Wie lässt sich der Forenbeitrag zur SoapUI-Fehlermeldung in zwei Sätzen zusammenfassen?

**Auszug**
>>>
# Fehlermeldung beim Einbinden der wsdl in SoapUI invalid__wsdl



## Manu.S (23. Jul 2014)

Hallo,
ich mache während meiner Umschulung zur Fachinformatikerin gerade ein Praktikum in diesem ich zu Übungszwecken für den Papierkorb ein Webservice programmieren soll, was ich auch gemacht habe. Jetzt soll ich in SoapUI den Webservice testen, doch leider bekomme ich immer folgende Fehlermeldung:

WSDLException (at/Definition):faultCode=INVALID_WSDL:Expected element '{http://schema.xmlsoap.org/wsdl/}definitions'

Im Internet hab ich zwar gelesen, dass andere auch das Problem haben, aber eine Lösung zum Problem hab ich leider nicht gefunden.
Vielleicht kann jemand von euch mir weiterhelfen.
Vielen Dank im Voraus.
<<<
**Quellenauszug**
>>>
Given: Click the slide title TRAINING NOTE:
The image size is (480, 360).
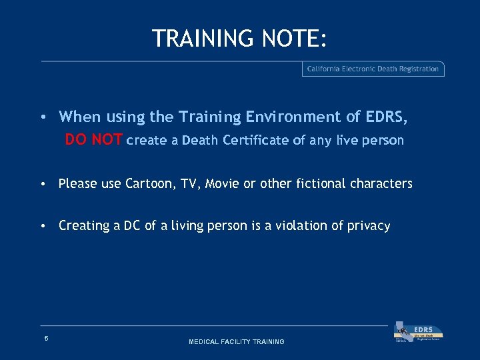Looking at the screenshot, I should pos(239,39).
<<<
**Lösung**
Während eines Praktikums im Rahmen einer Umschulung zur Fachinformatikerin wurde zu Übungszwecken ein Webservice programmiert, der nun in SoapUI getestet werden soll. Dabei erscheint jedes Mal eine WSDLException mit dem faultCode INVALID_WSDL, und weil die Suche im Internet keine Lösung ergab, wird im Forum um Hilfe gebeten.